Comment alors l'écriture chinoise (destinée pour une large part À une langue monosyllabique avec peu de grammaire) s'est-elle adaptée À la langue japonaise, polysyllabique, agglutinante et riche de mots conventionnels ? Fondamentalement par l'adjonction de caractères chinois simplifiés, utilisés de manière syllabique. Il est vrai que, comme écriture conceptuelle, les caractères chinois pourraient simplement être lus en Japonais. Mais la syntaxe japonaise est très différente de la chinoise. Cette difficulté supplémentaire a dû être surmontée en ajoutant des signes spéciaux pour indiquer l'ordre dans lequel les caractères (chinois) devaient être lus. L'étape suivante fut la modification et la simplification de quelques caractères (chinois) phonétiques pour former un syllabaire (kana) systématique, avec des valeurs phonétiques fixes. Entre le 8ème et le 10ème siècles, deux syllabaires de cette sorte se développèrent. Théoriquement, le japonais aurait pu être entièrement écrit en syllabes "kana", et beaucoup de poésie et de littérature en prose de la période Heian (794/1192 apr. JC) furent en effet composées de cette façon - mais principalement par des auteurs féminins. Le chinois était trop reconnu comme une forme prestigieuse d'écriture pour rendre son abolition réaliste. Après la fin de la deuxième guerre mondiale, une mission constituée de 27 pédagogues américains recommanda au général MacArthur une refonte énergique du système éducatif japonais. Ils appelaient surtout À l'abolition des "idéogrammes dérivés du chinois", sans quoi, le Japon ne pourrait jamais espérer atteindre une parité technologique avec l'Ouest!

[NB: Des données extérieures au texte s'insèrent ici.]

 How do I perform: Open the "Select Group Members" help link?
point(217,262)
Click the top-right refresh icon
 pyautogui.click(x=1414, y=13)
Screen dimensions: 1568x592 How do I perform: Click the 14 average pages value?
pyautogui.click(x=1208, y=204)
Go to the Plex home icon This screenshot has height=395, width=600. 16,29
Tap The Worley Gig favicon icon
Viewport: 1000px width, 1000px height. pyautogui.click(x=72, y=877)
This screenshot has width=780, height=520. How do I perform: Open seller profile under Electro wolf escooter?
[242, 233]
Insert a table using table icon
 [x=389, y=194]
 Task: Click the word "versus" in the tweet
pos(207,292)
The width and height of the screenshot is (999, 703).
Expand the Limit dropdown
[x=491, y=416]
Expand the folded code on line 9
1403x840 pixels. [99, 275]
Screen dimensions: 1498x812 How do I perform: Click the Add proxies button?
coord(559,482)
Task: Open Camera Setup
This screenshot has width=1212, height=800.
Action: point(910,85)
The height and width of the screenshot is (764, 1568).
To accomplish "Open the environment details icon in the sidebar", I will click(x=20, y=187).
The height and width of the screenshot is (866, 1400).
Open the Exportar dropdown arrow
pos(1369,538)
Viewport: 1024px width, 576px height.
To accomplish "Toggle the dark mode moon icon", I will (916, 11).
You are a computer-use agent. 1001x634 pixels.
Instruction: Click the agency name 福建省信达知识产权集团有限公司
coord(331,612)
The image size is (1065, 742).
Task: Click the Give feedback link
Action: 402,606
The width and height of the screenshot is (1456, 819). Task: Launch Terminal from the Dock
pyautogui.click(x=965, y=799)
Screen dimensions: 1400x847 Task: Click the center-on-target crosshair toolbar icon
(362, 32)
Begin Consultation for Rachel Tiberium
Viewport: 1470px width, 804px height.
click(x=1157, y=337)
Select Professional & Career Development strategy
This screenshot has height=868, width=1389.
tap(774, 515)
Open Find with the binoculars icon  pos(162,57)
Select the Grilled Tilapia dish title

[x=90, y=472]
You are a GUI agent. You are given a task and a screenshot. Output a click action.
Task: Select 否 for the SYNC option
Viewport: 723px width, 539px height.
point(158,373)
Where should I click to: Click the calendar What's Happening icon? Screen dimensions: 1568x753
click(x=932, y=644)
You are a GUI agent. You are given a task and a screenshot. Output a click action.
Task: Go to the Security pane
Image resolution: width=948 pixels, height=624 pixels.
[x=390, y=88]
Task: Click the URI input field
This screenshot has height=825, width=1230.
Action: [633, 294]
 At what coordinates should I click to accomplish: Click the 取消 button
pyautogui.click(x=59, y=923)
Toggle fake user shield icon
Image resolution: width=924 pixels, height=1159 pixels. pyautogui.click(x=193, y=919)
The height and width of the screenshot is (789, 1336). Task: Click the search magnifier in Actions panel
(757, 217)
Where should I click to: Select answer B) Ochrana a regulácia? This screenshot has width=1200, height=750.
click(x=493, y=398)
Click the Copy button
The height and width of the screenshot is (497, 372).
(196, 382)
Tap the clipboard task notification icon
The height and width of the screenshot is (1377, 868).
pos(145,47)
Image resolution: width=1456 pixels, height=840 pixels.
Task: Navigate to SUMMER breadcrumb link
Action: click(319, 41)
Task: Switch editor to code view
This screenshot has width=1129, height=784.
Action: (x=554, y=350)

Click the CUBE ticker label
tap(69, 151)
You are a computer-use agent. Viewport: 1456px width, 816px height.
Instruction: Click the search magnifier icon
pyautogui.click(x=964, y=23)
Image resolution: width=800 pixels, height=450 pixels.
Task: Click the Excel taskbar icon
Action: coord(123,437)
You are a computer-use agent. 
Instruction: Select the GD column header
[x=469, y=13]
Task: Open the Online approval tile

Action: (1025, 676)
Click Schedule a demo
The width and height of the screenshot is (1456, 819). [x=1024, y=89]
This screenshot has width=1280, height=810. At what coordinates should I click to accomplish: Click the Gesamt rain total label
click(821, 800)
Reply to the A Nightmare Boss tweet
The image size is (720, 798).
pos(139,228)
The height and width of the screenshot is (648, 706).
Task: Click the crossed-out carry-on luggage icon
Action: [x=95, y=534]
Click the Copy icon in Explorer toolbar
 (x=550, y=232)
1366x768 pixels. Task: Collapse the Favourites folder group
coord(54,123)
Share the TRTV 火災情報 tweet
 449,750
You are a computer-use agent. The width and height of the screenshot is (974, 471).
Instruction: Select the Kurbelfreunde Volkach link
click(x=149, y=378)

Il semble que des tentatives sporadiques avaient été faites, vers 1800-1300 avant JC, parmi les peuples sémitiques habitant sur la côte ouest de la Méditerranée, pour arriver À une forme écrite purement phonétique. Le côté ouest de la Méditerranée était une zone fortement cosmopolite, un lieu de rencontre entre l'Égypte, Babylone, les Egéens, et le reste de l'ouest de l'Asie. Le caractère international des villes de la côte exigeait la connaissance de plusieurs langues et demandait beaucoup aux scribes qui devaient s'y connaître dans différents systèmes d'écriture. Ceci était particulièrement vrai pour les scribes employés chez des commerçants, car les commerçants voulaient être compris, À la différence des prêtres et des administrateurs de la classe politique dominante qui pouvaient laisser À d'autres la responsabilité de la compréhension.

La question des origines de l'écriture sémitique est un des sujets les plus débattus de l'histoire de l'écriture et a occupé bien des savants de l'Antiquité À nos jours. Était-elle une invention unique et indépendante (improbable), un développement sur les bases de formes existantes (probable), ou un emprunt adapté d'une des formes d'écriture existante - égyptienne (thèse favorite chez beaucoup de spécialistes), cunéiforme, crétoise, hittite ou cypriote ? Quelle que soit l'origine exacte de l'écriture sémitique, il n'y a aucun doute qu'elle devint un des instruments les plus puissants de diffusion des connaissances, stimulant le développement et la croissance des nouvelles et très efficaces formes d'écriture en Europe et en Asie, et devenant le véhicule de diffusion des trois principales cultures religieuses : le christianisme , l'hindouisme/bouddhisme et l'islam, quand, dans le même temps, elle défendait le judaïsme - qui après l'apparition du christianisme s'était muté en une religion non prosélyte.  

Il existe en tout 3 formes distinctes, mais également efficaces, d'écriture purement phonétique, qui sont en relation directe avec la façon dont les sons se décomposent en leurs unités de base : écriture syllabique, écriture consonantique et écriture alphabétique. 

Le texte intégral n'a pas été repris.